PROBLEM DESCRIPTION
Can you repeat the data below line for line, with no changes?

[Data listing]
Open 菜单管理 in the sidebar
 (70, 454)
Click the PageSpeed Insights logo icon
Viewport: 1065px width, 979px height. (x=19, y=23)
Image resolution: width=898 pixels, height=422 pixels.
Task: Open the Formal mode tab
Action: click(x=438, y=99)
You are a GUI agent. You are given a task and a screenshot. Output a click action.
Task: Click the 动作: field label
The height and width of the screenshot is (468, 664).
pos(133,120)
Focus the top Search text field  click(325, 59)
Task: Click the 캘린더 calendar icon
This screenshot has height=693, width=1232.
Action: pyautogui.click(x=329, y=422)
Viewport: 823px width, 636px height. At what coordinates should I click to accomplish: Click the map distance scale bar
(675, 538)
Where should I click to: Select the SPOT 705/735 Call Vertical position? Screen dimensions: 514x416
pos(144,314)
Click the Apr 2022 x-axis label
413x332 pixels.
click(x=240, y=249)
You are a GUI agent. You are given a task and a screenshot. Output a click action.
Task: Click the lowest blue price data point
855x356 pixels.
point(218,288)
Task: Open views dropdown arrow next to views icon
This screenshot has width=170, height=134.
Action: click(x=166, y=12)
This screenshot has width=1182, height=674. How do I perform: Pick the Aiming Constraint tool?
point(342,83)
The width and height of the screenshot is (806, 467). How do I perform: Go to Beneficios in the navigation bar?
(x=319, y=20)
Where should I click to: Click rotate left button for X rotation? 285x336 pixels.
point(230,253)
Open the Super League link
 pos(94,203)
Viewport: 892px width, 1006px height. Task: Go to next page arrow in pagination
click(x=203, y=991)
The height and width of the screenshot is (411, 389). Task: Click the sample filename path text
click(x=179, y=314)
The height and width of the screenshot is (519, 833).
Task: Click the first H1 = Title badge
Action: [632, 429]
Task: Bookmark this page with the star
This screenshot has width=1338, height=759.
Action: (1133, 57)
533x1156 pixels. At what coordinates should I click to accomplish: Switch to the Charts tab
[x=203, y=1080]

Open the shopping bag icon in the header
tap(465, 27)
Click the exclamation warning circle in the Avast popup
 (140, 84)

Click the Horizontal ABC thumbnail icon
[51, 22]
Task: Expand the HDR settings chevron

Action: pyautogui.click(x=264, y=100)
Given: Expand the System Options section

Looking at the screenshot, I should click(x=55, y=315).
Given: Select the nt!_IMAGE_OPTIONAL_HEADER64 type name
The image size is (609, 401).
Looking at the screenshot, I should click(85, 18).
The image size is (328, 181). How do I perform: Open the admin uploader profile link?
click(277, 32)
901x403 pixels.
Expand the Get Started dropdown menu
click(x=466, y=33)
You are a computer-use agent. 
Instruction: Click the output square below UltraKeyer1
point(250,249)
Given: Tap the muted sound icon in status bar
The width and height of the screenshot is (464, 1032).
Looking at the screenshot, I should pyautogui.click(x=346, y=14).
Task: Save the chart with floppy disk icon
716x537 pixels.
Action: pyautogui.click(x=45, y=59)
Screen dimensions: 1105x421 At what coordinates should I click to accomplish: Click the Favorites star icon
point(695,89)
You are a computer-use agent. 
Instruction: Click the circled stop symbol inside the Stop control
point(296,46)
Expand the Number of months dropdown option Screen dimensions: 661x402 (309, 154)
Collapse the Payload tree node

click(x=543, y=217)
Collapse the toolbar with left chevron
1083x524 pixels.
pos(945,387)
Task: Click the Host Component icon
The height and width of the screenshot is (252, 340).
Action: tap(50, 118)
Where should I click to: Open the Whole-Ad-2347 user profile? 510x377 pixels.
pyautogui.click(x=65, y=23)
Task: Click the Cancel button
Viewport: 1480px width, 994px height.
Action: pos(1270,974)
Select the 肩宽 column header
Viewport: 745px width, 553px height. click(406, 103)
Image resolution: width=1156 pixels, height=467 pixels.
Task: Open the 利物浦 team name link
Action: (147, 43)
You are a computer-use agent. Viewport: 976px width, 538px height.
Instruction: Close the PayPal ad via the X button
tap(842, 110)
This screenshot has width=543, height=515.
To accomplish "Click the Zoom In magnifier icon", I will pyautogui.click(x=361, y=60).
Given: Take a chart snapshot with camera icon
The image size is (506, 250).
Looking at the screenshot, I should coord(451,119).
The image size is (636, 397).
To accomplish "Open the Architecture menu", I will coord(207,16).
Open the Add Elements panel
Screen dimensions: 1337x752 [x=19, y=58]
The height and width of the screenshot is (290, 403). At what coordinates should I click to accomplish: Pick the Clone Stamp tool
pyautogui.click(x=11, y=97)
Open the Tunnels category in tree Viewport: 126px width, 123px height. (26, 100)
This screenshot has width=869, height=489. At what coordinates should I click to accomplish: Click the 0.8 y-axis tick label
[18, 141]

OUTPUT OF THE TASK
Open 菜单管理 in the sidebar
 (70, 454)
Click the PageSpeed Insights logo icon
Viewport: 1065px width, 979px height. (x=19, y=23)
Image resolution: width=898 pixels, height=422 pixels.
Task: Open the Formal mode tab
Action: click(x=438, y=99)
You are a GUI agent. You are given a task and a screenshot. Output a click action.
Task: Click the 动作: field label
The height and width of the screenshot is (468, 664).
pos(133,120)
Focus the top Search text field  click(325, 59)
Task: Click the 캘린더 calendar icon
This screenshot has height=693, width=1232.
Action: pyautogui.click(x=329, y=422)
Viewport: 823px width, 636px height. At what coordinates should I click to accomplish: Click the map distance scale bar
(675, 538)
Where should I click to: Select the SPOT 705/735 Call Vertical position? Screen dimensions: 514x416
pos(144,314)
Click the Apr 2022 x-axis label
413x332 pixels.
click(x=240, y=249)
You are a GUI agent. You are given a task and a screenshot. Output a click action.
Task: Click the lowest blue price data point
855x356 pixels.
point(218,288)
Task: Open views dropdown arrow next to views icon
This screenshot has width=170, height=134.
Action: click(x=166, y=12)
This screenshot has width=1182, height=674. How do I perform: Pick the Aiming Constraint tool?
point(342,83)
The width and height of the screenshot is (806, 467). How do I perform: Go to Beneficios in the navigation bar?
(x=319, y=20)
Where should I click to: Click rotate left button for X rotation? 285x336 pixels.
point(230,253)
Open the Super League link
 pos(94,203)
Viewport: 892px width, 1006px height. Task: Go to next page arrow in pagination
click(x=203, y=991)
The height and width of the screenshot is (411, 389). Task: Click the sample filename path text
click(x=179, y=314)
The height and width of the screenshot is (519, 833).
Task: Click the first H1 = Title badge
Action: [632, 429]
Task: Bookmark this page with the star
This screenshot has width=1338, height=759.
Action: (1133, 57)
533x1156 pixels. At what coordinates should I click to accomplish: Switch to the Charts tab
[x=203, y=1080]

Open the shopping bag icon in the header
tap(465, 27)
Click the exclamation warning circle in the Avast popup
 (140, 84)

Click the Horizontal ABC thumbnail icon
[51, 22]
Task: Expand the HDR settings chevron

Action: pyautogui.click(x=264, y=100)
Given: Expand the System Options section

Looking at the screenshot, I should click(x=55, y=315).
Given: Select the nt!_IMAGE_OPTIONAL_HEADER64 type name
The image size is (609, 401).
Looking at the screenshot, I should click(85, 18).
The image size is (328, 181). How do I perform: Open the admin uploader profile link?
click(277, 32)
901x403 pixels.
Expand the Get Started dropdown menu
click(x=466, y=33)
You are a computer-use agent. 
Instruction: Click the output square below UltraKeyer1
point(250,249)
Given: Tap the muted sound icon in status bar
The width and height of the screenshot is (464, 1032).
Looking at the screenshot, I should pyautogui.click(x=346, y=14).
Task: Save the chart with floppy disk icon
716x537 pixels.
Action: pyautogui.click(x=45, y=59)
Screen dimensions: 1105x421 At what coordinates should I click to accomplish: Click the Favorites star icon
point(695,89)
You are a computer-use agent. 
Instruction: Click the circled stop symbol inside the Stop control
point(296,46)
Expand the Number of months dropdown option Screen dimensions: 661x402 (309, 154)
Collapse the Payload tree node

click(x=543, y=217)
Collapse the toolbar with left chevron
1083x524 pixels.
pos(945,387)
Task: Click the Host Component icon
The height and width of the screenshot is (252, 340).
Action: tap(50, 118)
Where should I click to: Open the Whole-Ad-2347 user profile? 510x377 pixels.
pyautogui.click(x=65, y=23)
Task: Click the Cancel button
Viewport: 1480px width, 994px height.
Action: pos(1270,974)
Select the 肩宽 column header
Viewport: 745px width, 553px height. click(406, 103)
Image resolution: width=1156 pixels, height=467 pixels.
Task: Open the 利物浦 team name link
Action: (147, 43)
You are a computer-use agent. Viewport: 976px width, 538px height.
Instruction: Close the PayPal ad via the X button
tap(842, 110)
This screenshot has width=543, height=515.
To accomplish "Click the Zoom In magnifier icon", I will pyautogui.click(x=361, y=60).
Given: Take a chart snapshot with camera icon
The image size is (506, 250).
Looking at the screenshot, I should coord(451,119).
The image size is (636, 397).
To accomplish "Open the Architecture menu", I will coord(207,16).
Open the Add Elements panel
Screen dimensions: 1337x752 [x=19, y=58]
The height and width of the screenshot is (290, 403). At what coordinates should I click to accomplish: Pick the Clone Stamp tool
pyautogui.click(x=11, y=97)
Open the Tunnels category in tree Viewport: 126px width, 123px height. (26, 100)
This screenshot has width=869, height=489. At what coordinates should I click to accomplish: Click the 0.8 y-axis tick label
[18, 141]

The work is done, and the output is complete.